Causal relationship between cholesterol-lowering therapy and Alzheimer Disease: evidence from genetic correlation and Mendelian randomization study

Abstract

AbstractThe objective of this study was to investigate the causal relationship between cholesterol-lowering therapy and Alzheimer's disease (AD) using Mendelian Randomization (MR) with two sets of genetic instruments derived from UK Biobank, GLGC, and GWAS ATLAS. Instrumental variables were selected based on SNPs that were significantly associated with lipid-lowering drugs or targets, but not with outcome or confounding factors. The primary analysis was conducted using inverse variance weighted (IVW), MR-PRESSO, WM. Cochran Q, and MR pleiotropy tests to assess heterogeneity or pleiotropy. The results revealed that cholesterol-lowering drugs did not show a significant effect on AD risk with IVW (Atorvastatin: OR = 0.943, 95% CI = 0.612–1.453, p = 0.789; Pravastatin: OR = 6.857, 95% CI = 0.514–90.864, p = 0.144; Rosuvastatin: OR = 2.466, 95% CI = 0.333–18.278, p = 0.377; Simvastatin: OR = 1.138, 95% CI = 0.976–1.328, p = 0.098; Ezetimibe: OR = 1.292, 95% CI = 0.239-6,969, p = 0.766).
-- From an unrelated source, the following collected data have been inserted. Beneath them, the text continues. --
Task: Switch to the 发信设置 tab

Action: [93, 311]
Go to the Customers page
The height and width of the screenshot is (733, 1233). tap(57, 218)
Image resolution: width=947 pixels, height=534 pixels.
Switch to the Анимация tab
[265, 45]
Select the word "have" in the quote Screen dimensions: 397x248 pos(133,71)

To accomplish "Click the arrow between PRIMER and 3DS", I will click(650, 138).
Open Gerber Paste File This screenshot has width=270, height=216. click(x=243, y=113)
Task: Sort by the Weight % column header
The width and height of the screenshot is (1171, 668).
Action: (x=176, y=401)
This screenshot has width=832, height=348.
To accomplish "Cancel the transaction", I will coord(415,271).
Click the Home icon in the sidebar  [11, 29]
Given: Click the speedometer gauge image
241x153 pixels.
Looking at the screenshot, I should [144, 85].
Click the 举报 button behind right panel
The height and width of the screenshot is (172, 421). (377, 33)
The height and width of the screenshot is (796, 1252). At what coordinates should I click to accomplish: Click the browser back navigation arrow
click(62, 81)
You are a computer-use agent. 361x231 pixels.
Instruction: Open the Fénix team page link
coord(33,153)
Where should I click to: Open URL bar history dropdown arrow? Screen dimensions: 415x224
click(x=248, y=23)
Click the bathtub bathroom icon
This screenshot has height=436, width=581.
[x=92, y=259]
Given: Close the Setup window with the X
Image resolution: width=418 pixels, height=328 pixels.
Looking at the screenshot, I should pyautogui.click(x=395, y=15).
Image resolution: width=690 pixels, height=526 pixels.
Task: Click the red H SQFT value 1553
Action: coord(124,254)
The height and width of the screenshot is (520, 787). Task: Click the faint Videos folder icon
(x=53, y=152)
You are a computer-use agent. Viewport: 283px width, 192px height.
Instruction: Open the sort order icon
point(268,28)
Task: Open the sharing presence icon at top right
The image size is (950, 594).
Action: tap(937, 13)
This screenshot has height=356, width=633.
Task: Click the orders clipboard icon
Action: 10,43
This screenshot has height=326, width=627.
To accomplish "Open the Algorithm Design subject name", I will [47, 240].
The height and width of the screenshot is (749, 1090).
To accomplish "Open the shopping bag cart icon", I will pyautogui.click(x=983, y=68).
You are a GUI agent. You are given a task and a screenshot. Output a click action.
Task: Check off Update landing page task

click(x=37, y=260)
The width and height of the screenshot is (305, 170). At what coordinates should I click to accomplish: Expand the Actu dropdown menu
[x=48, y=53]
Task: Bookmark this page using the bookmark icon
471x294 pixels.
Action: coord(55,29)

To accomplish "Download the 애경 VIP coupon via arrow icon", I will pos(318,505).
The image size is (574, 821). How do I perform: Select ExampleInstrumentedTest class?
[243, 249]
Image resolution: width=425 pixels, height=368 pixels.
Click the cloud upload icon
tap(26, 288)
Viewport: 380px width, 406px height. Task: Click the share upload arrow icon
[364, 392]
Further multivariable and target MR analyses (HMGCR, NPC1L1, and PSCK9) also demonstrated that the combination of statins and ezetimibe, or their pharmacological targets, did not show a significant causal relationship with AD. Therefore, based on the current evidence, it can be concluded that there is no causal relationship between cholesterol-lowering drugs and AD.